Daily cases have topped 50,000 and deaths are rising, but Boris Johnson’s government is refusing calls to re-enforce measures that scientists say would help contain the virus.
London, October 22 (RHC)-- Pressure is mounting on the United Kingdom’s government to re-enforce COVID-19 restrictions as infections surge, with medical experts warning of a looming crisis. The UK reported 52,009 new cases on Thursday, the highest daily figure since July 17 and the ninth consecutive day that cases have topped the 40,000 mark.
The death toll is also climbing. On Tuesday, officials recorded the highest daily toll since early March, with 223 deaths. More than 8,000 people are currently hospitalised with the virus.
Alarmed by the situation, senior healthcare figures are publicly urging British Prime Minister Boris Johnson to tackle transmission rates by making face masks mandatory, advising people to work from home and raising awareness about the benefits of ventilated public spaces.
Under a current “Plan A” to manage the pandemic in autumn and winter, officials are focused on third-shot booster vaccinations to millions of people and offering those aged 12-17 a single dose of the vaccine produced by Pfizer-BioNTech. Mask wearing, which has become far less common in recent months across the country, and social distancing are loosely encouraged but not mandatory.

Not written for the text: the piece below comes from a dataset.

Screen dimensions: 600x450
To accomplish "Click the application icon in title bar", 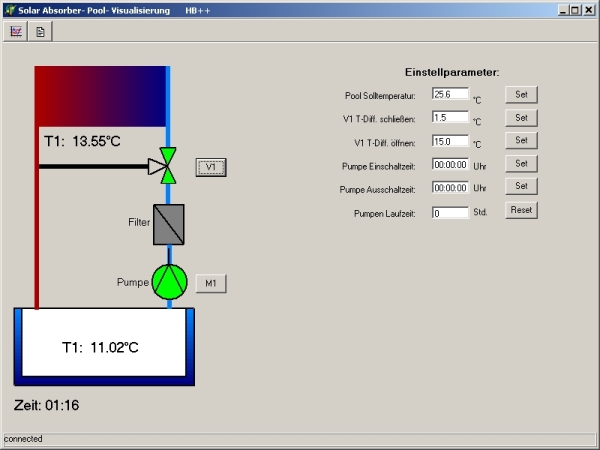I will tap(9, 8).
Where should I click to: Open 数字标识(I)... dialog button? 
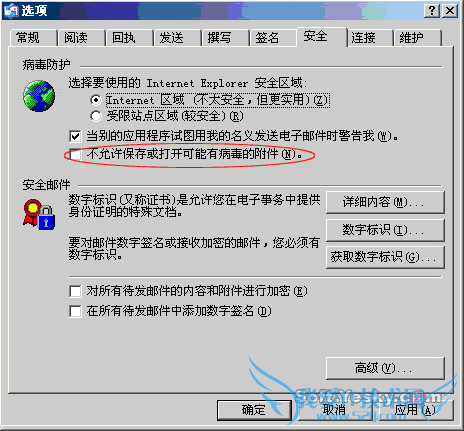(x=385, y=230)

Without immediate intervention, experts say more will needlessly die and the UK’s National Health Service (NHS) risks becoming overwhelmed. “If we carry on as we are now, we are going to have a very alarming and devastating winter crisis,” Zubaida Haque, a member of the UK’s Scientific Advisory Group for Emergencies (SAGE), told Al Jazeera.
“And the worst part of that is that, unlike last autumn and winter, we [now] have the solutions,” she said, citing the second wave of COVID-19 infections that prompted Johnson to impose nationwide lockdowns.

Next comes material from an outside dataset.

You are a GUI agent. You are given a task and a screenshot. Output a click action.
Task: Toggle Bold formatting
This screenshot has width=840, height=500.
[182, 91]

“We have the vaccines and we know which public health protections are effective … but the government has removed all public health protections to protect the vaccination program.”
}Despite the clamor, the government is resisting calls to launch its “Plan B” contingency strategy. Since removing almost all restrictions in England in mid-July – on a day Johnson dubbed “Freedom Day” – officials have pinned hopes on the national vaccination programme and natural immunity built up among the UK’s nearly 70 million-strong population to keep COVID-19 in check.
Johnson believes the UK should “learn to live with this virus” and government planning documents state ministers will not pivot to “Plan B” unless the NHS is deemed likely to come under “unsustainable pressure.”
Under “Plan B”, face masks in some settings would be mandatory and employees would be asked to work from home where possible. So-called vaccine passports could also be introduced, requiring people to show proof of vaccination, recovery from the virus or a recent negative test to enter some venues or attend mass events.
On Wednesday, Health Secretary Sajid Javid said the government would not switch to its contingency plan “at this point”, but as he cautioned that cases could soon rise to 100,000 a day, he warned that slow vaccine uptake would increase the likelihood of restrictions.
But the chair of the British Medical Association, Chaand Nagpaul, said the time to act “is now.”
“It is wilfully negligent of the Westminster government not to be taking any further action to reduce the spread of infection, such as mandatory mask wearing, physical distancing and ventilation requirements in high-risk settings, particularly indoor crowded spaces,” Nagpaul said in a statement on Wednesday.
“These are measures that are the norm in many other nations,” he added, describing the UK as an “international outlier” on pandemic control. Critics have decried the UK throughout the pandemic, suggesting it was slow to lockdown during the first and second waves in 2020 and then too quick in lifting restrictions this year.
“We are rapidly approaching a position where, yet again, the government is delaying for too long, and equivocating over taking action. This is the time to learn the lessons of the past and act fast, or else we will face far more extreme measures later,” Nagpaul said.